Law events focus on state constitutions

Ed Swaray

A series of events will discuss the balance between state constitutions and the U.S. Constitution beginning today at the University’s Law School.

The American Constitution Society is organizing the three- day lecture series that will feature local and national speakers who will talk about gay marriage, abortion and congressional redistricting.

Although the media has discussed these issues, they have not been looked at from a legal standpoint, said Lauren Hancock, an American Constitution Society board member.

“We want to increase the awareness among law students about the power of the state constitution,” she said.

She said because most Law School classes focus on federal laws and the U.S. Constitution, it is important to discuss state laws’ expansiveness.

Catherine Berryman, the chapter’s president, said even though states’ constitutions are modeled after the U.S. Constitution, they have provisions that are absent in the federal constitution.

For example, she said although the U.S. Constitution does not recognize gay marriage, it does not prohibit states from recognizing gay marriage. Thus, she said, states can make stipulations on the issue until a federal provision passes.
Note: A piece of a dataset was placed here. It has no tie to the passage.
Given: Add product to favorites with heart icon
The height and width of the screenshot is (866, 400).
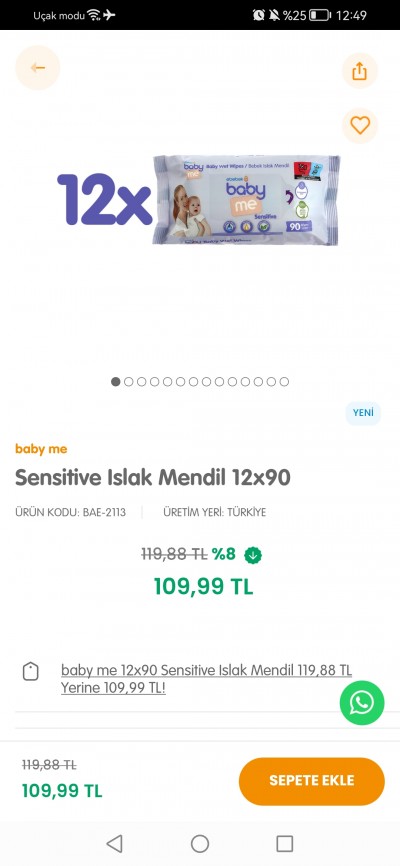Looking at the screenshot, I should click(360, 125).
But Berryman said the supremacy clause will always be invoked if there is a provision in conflict between state and U.S. constitutions.

In such a circumstance, the U.S. Constitution overrides the state’s constitution.

“But the federal Constitution sets the floor, not the ceiling,” Hancock said.

Anthony Sanders, a board member for the Law School’s Federalist Society, said his organization agrees that in many ways state constitutions protect rights the U.S. Constitution does not. But his group disagrees with the American Constitution Society on what those rights should be.

Sanders said members of his organization will attend the events and participate in the discussions.